Admittedly, the real problem is with the creation of test-tube embryos in the first place. But experimentation is just one more step in desensitizing people to the idea of taking human life.

Stem-cell research on embryos is an even worse excuse for the slaughter of life than abortion. No woman is even being spared an inconvenience this time. We don't have to hear the ghastly arguments of mothers against their own children, the travails of girls being sent away to live with their aunt for a few months, or the stories of women carrying the babies of rapists -- as if that's happened more than twice in the last century. This is just harvest and slaughter, harvest and slaughter.
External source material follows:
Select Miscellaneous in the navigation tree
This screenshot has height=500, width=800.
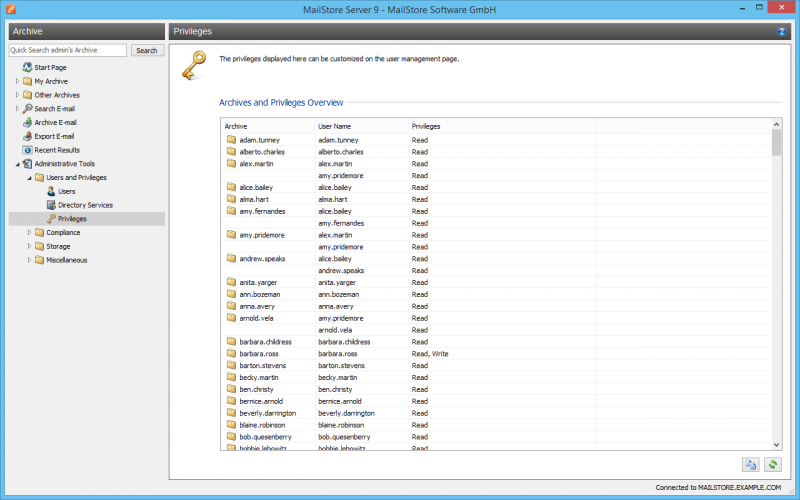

Liberals warm to the idea of killing human embryos.

The last great advance for human experimentation in this country was the federal government's acquiescence to the scientific community's demands for money to experiment on aborted fetuses. Denouncing the "Christian right" for opposing the needs of science, Anthony Lewis of The New York Times claimed the experiments were "crucial to potential cures for Parkinson's disease."